Elise Hu and Matt Stiles have blazed a trail of innovative journalism at NPR.
“We’ve both sort of developed a reputation there where people trust that we’re trying to do things that are innovative and different and have unique value,” said Stiles, the data editor on NPR’s news apps team. Before coming to NPR, he was a reporter and data applications editor at The Texas Tribune, a digital news startup in Austin.
Hu is a tech and culture reporter at NPR. She hosts the All Tech Considered blog at NPR and reports for Morning Edition and All Things Considered. Before coming to NPR, she was a founding journalist at The Texas Tribune.
Hu and Stiles met before they began working together. She was working for television in Waco, Texas, and he was at The Dallas Morning News. They met through a mutual acquaintence when Hu had driven up to Dallas to visit with friends.
“I actually got a cold call from NPR while I was producing a podcast,” Hu said. “I used to moderate our weekly Texas political podcast at The Texas Tribune and just as I was sort of cleaning it up and editing it afterwards, I got a call from a recruiter at NPR who was looking for somebody for a state public policy network that NPR was starting, which was then called State Impact. They needed a digital editor to sort of set the vision, help hire the reporters from the member stations and think about it as if it was a startup within NPR.”
“We’ve both sort of developed a reputation there where people trust that we’re trying to do things that are innovative and different and have unique value,” Matt Stiles said.
Since Hu had experience launching a startup, she was an ideal fit and there happened to be an opening for a data journalist.
“Somebody who could teach and coach the reporters on different programs and how to really work with access and tell stories with data,” Hu said. “I had not suggested my husband, of course. But, there’s good journalists at NPR and they realized two or three months later after I had said that, hey, my husband happened to fill those skillsets they were looking for. So they approached me and asked if it would be OK if they approached him.”
At the time, Stiles was doing data applications for the Texas Tribune. “They needed a data journalist to work with these reporters we were hiring for State Impact, so it was a perfect fit,” Stiles said.
In the early days, the State Impact team was something of a small startup within the larger organization.
Read a transcript of our interview with Elise Hu and Matt Stiles.

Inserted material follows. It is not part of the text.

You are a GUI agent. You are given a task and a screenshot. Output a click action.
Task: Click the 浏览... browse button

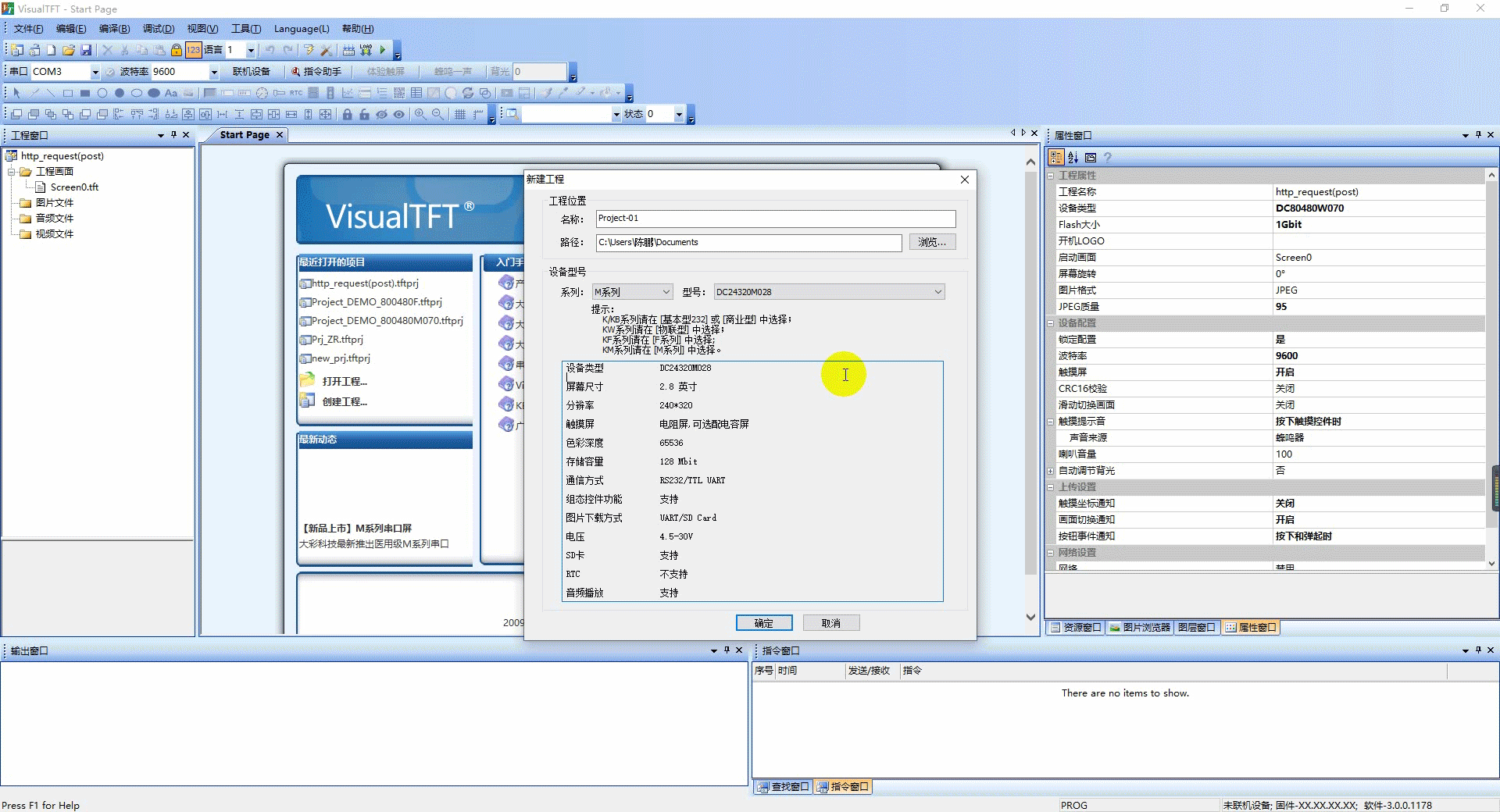click(932, 243)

“We were in a studio, isolated from everyone else in the newsroom in the building, ” Stiles said. “We were essentially in an old converted studio that was like an office. And so, it was like we were in a pod working together, launching this thing. It was a lot of fun. Like all startups, it was difficult.”
Eventually, as Hu and Stiles moved into other positions in NPR’s Washington, D.C., headquarters, they came to realize they were a part of something bigger.
“Now that we’re part of the larger organization, we realize that, hey, we were kind of like R&D, you know?” Hu said, laughing.
One advantage to this initial isolation was that they didn’t have to rely on the infrastructure of NPR. “We did things like put our data in the cloud, innovative things for digital at NPR that the larger organization noticed,” Stiles said. “In that sense, it was a good experiment.”
Hu agreed. “State Impact really pioneered and experimented with a lot of news apps and news app design that was forward-thinking at the time that we did it,” she said. “And so, the front end designer who was on State Impact is now on news apps. Matt is now on news apps and so, it was really good that we were able to prototype some things and bring them out into the wider newsrooms.”